§ **Your assignment**: Set down each line from the line holding "803x532 pixels. Task: Click" to the last line of the entries below, exactly, with both ends included and without pictures.
(Data provided begins)
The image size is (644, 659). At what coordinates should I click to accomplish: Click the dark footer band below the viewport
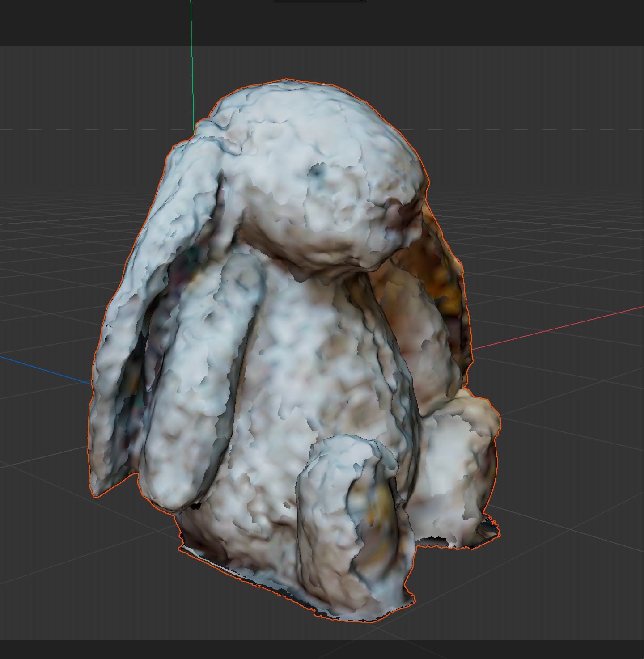pyautogui.click(x=322, y=649)
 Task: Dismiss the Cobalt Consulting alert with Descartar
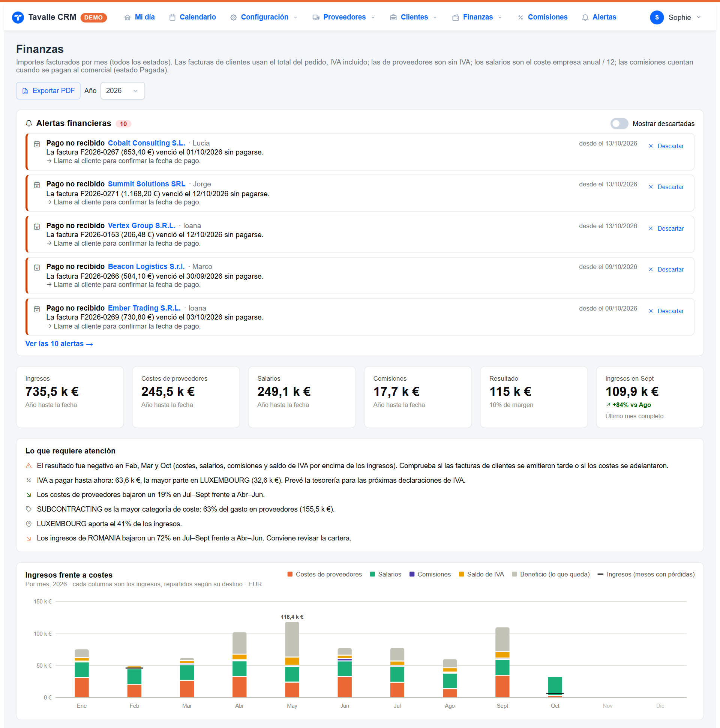666,146
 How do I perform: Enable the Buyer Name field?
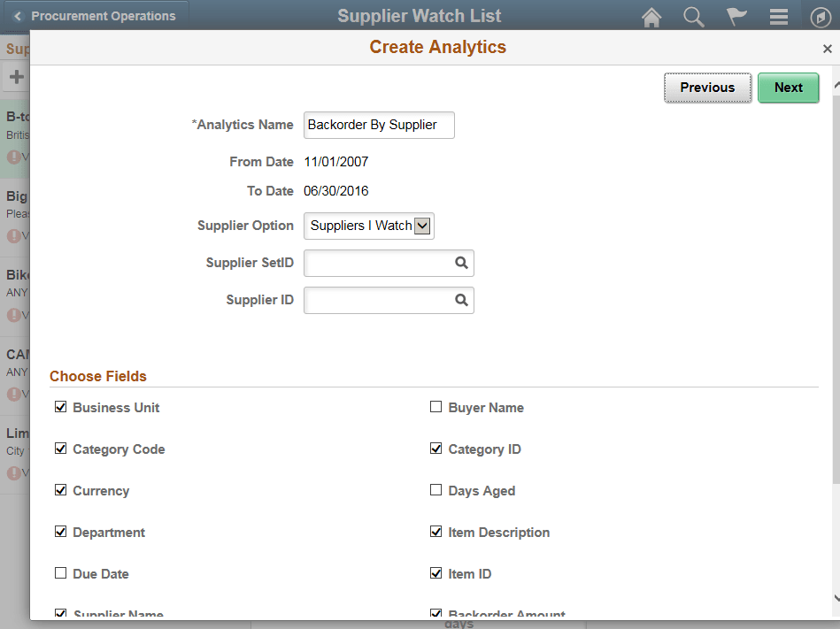pos(435,407)
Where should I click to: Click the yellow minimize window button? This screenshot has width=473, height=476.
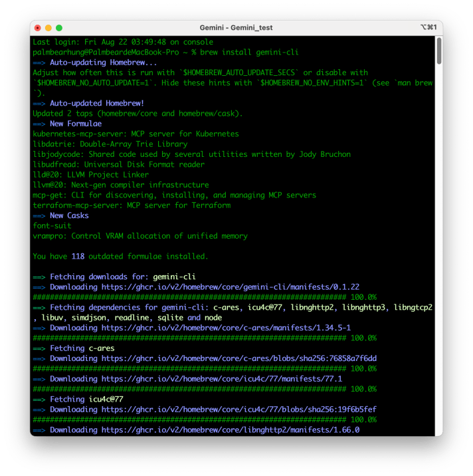click(48, 28)
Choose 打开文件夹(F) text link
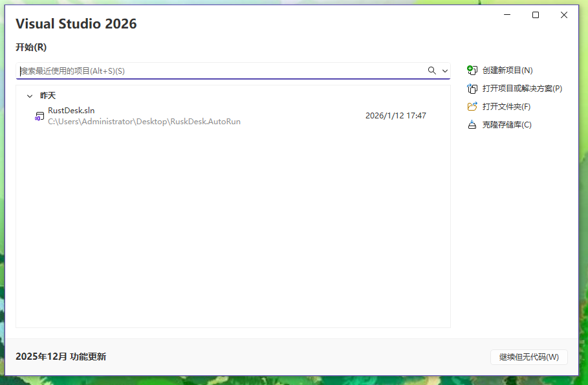Screen dimensions: 588x385 point(506,107)
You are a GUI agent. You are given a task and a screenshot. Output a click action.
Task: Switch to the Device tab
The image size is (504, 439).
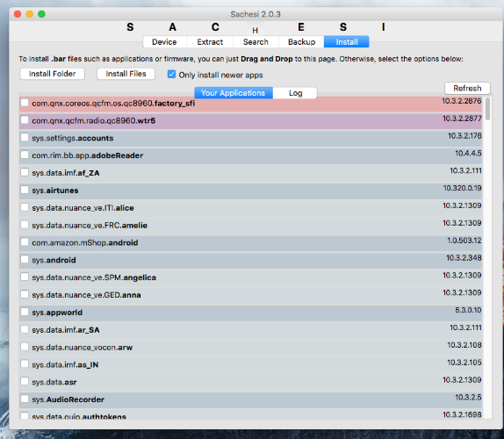coord(164,42)
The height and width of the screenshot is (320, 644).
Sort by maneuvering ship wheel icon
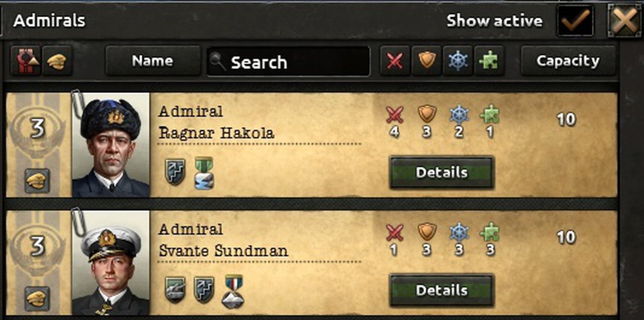click(x=458, y=61)
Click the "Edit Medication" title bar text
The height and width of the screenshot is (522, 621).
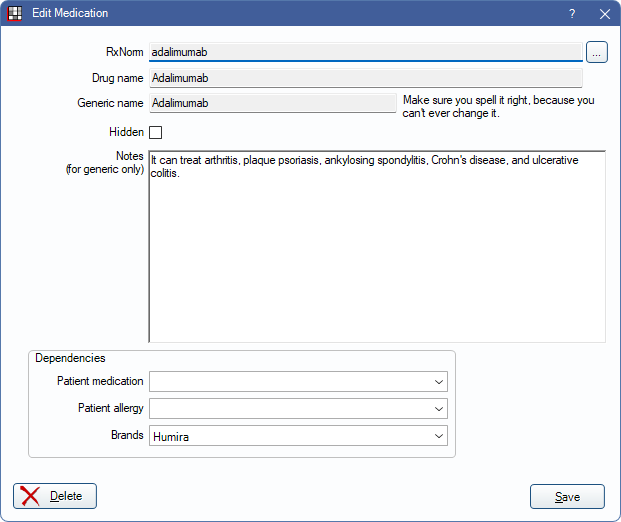(x=70, y=14)
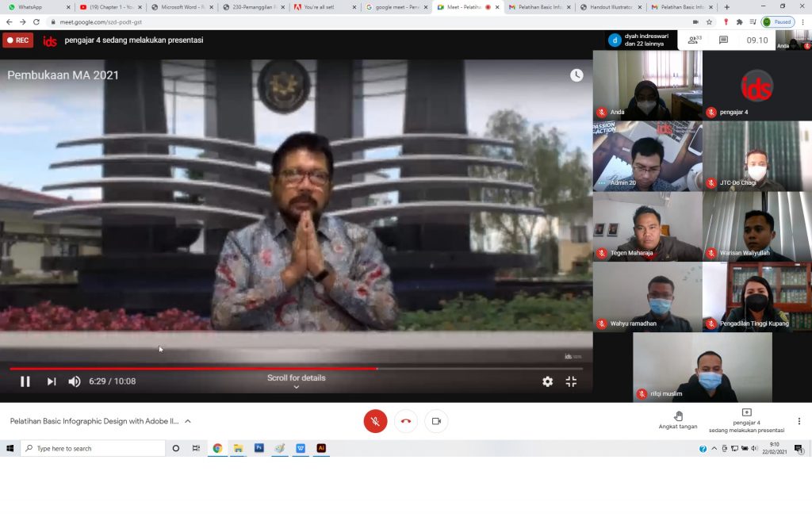
Task: Expand Scroll for details in the video
Action: coord(296,381)
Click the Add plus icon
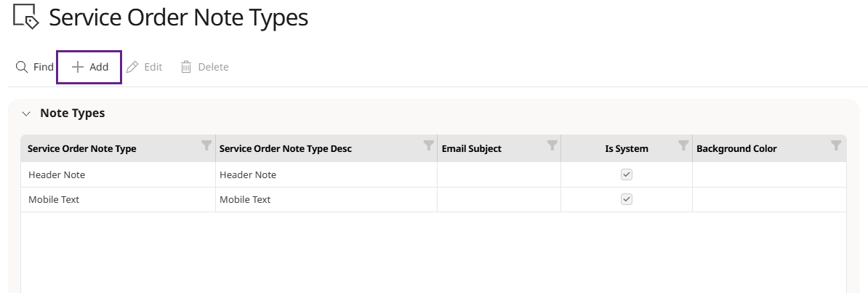Viewport: 868px width, 293px height. point(78,67)
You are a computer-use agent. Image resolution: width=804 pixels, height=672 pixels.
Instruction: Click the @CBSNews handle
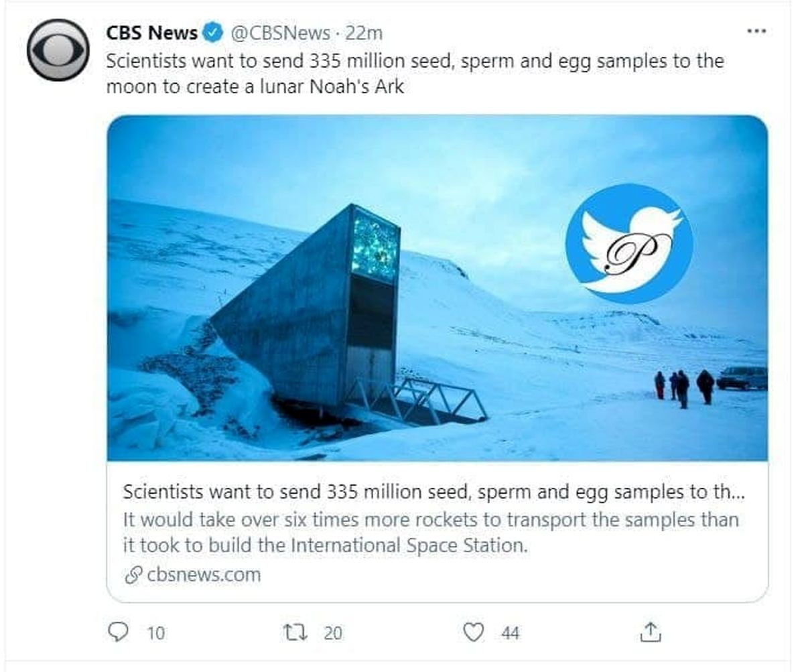tap(281, 32)
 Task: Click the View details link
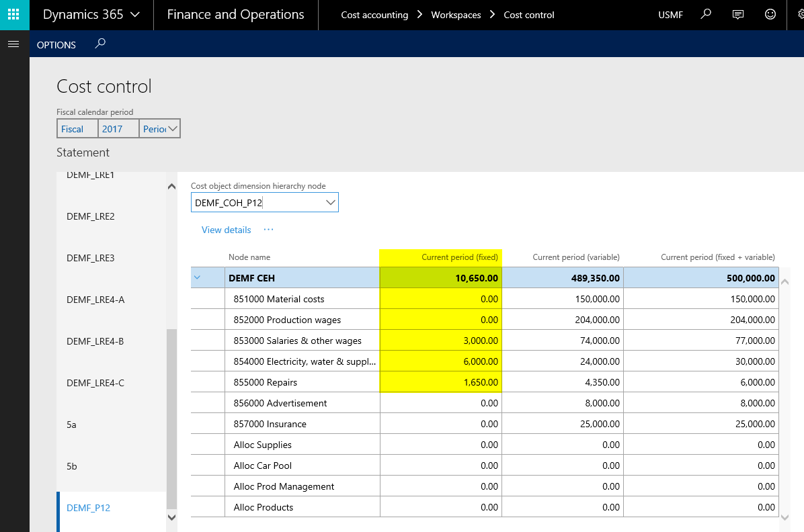pyautogui.click(x=226, y=230)
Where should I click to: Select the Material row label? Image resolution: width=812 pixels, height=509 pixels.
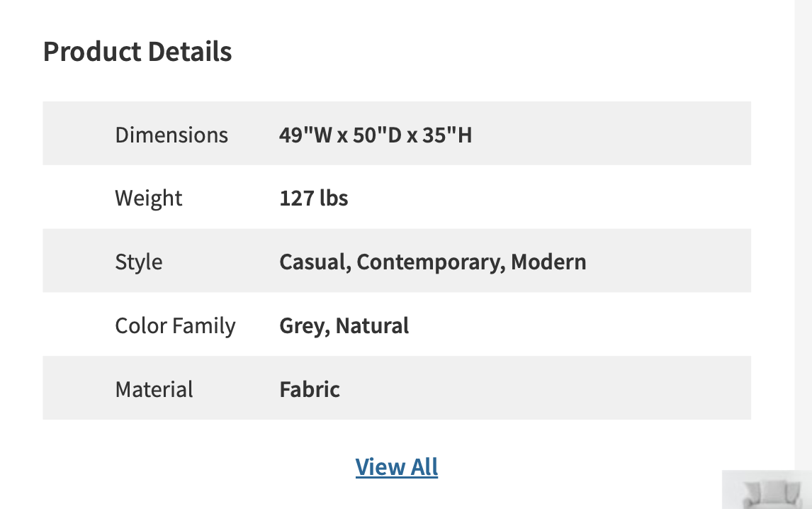pyautogui.click(x=154, y=389)
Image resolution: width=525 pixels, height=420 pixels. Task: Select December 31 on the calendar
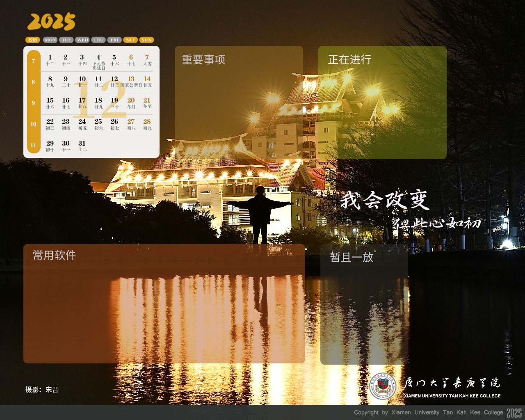(82, 146)

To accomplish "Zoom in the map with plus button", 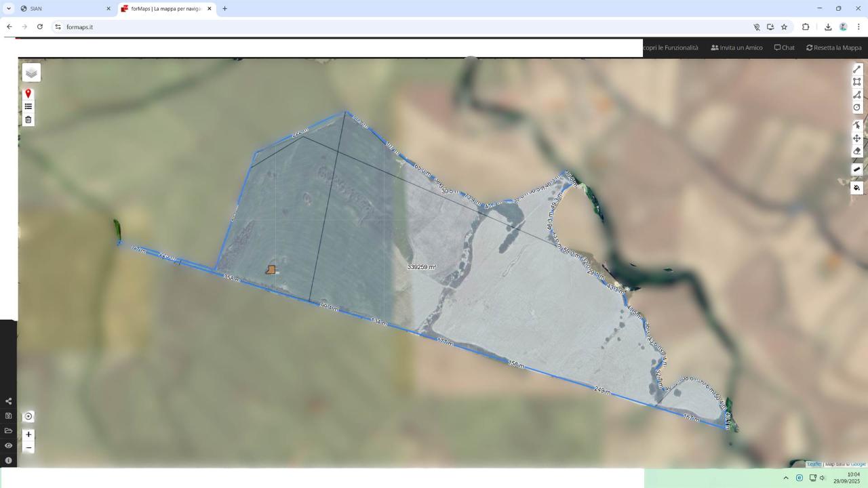I will (28, 434).
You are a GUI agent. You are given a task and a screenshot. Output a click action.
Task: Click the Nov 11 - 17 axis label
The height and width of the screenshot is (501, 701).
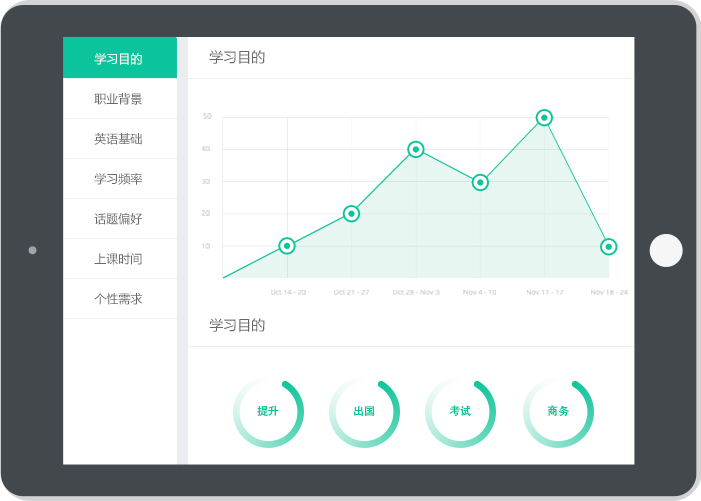pos(545,292)
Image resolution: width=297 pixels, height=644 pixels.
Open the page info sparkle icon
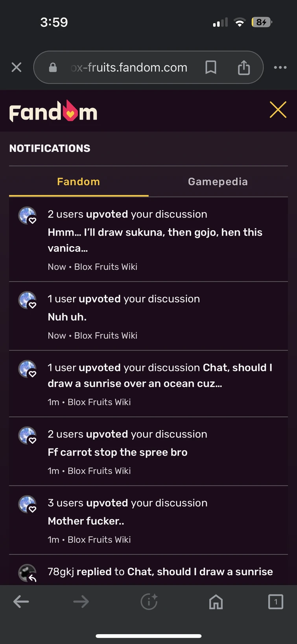pos(149,602)
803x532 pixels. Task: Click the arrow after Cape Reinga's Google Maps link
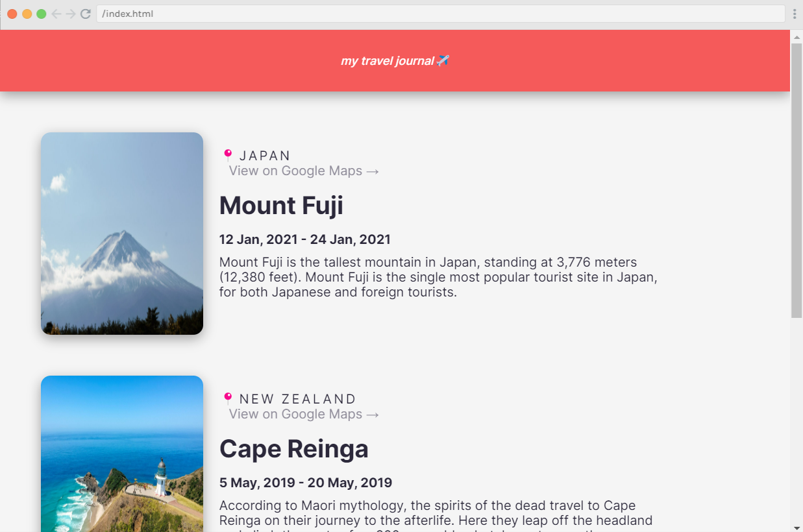pos(372,414)

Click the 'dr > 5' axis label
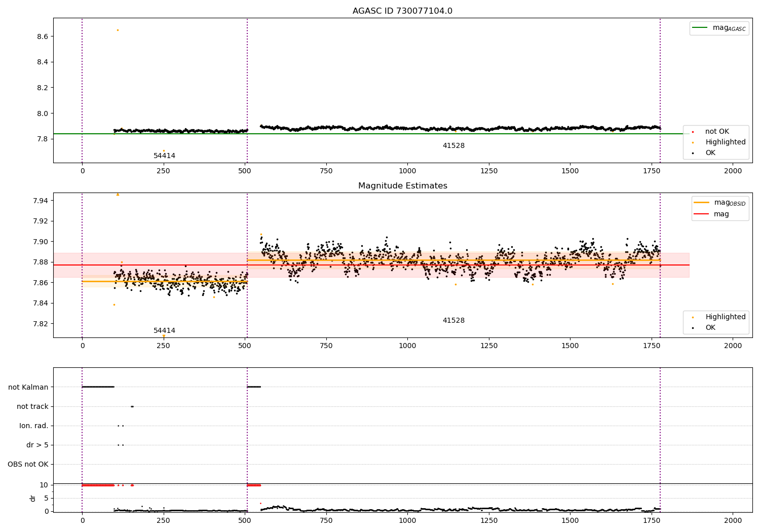pyautogui.click(x=37, y=445)
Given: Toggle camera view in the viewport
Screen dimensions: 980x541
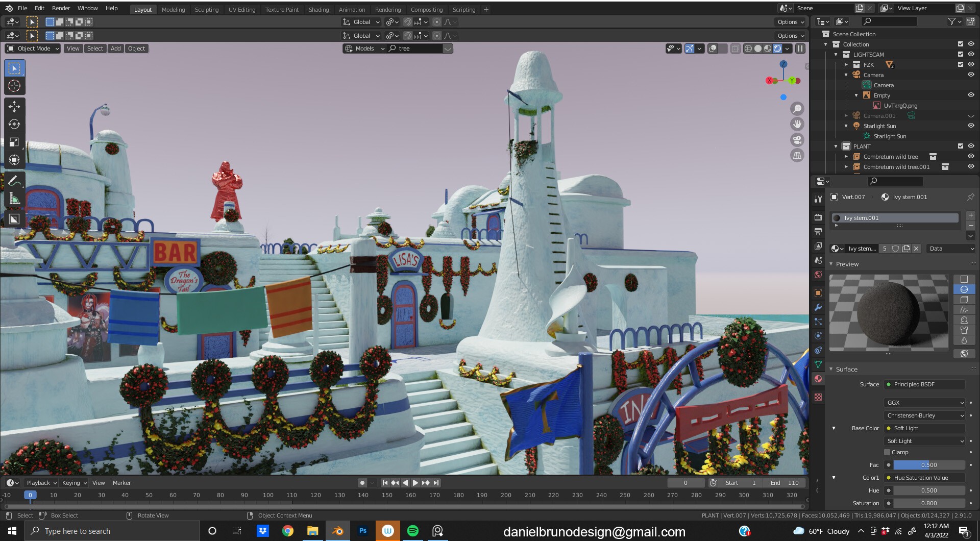Looking at the screenshot, I should point(797,140).
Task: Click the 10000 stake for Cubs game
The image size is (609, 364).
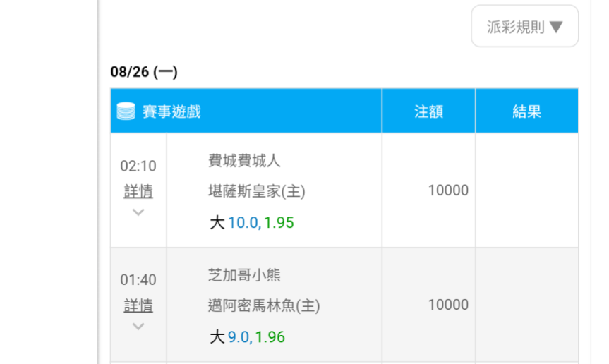Action: [448, 305]
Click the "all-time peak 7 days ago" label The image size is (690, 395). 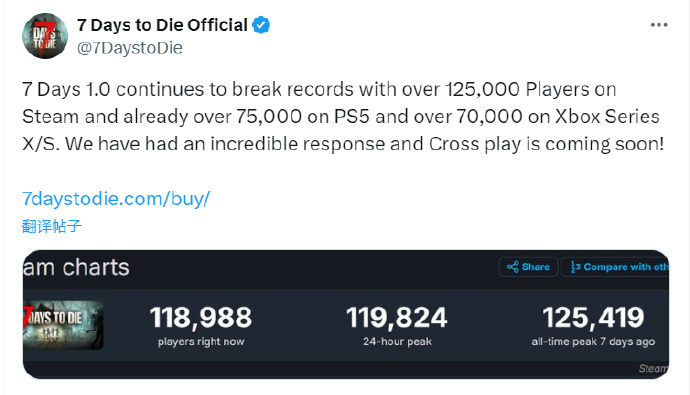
(Data provided ends)
§ **Output of the task**:
803x532 pixels. Task: Click the arrow after Cape Reinga's Google Maps link
pos(372,414)

Click the 'dr > 5' axis label
pyautogui.click(x=37, y=445)
Given: Toggle camera view in the viewport
Screen dimensions: 980x541
Looking at the screenshot, I should point(797,140).
Task: Click the 10000 stake for Cubs game
The image size is (609, 364).
Action: [448, 305]
Click the "all-time peak 7 days ago" label The image size is (690, 395). 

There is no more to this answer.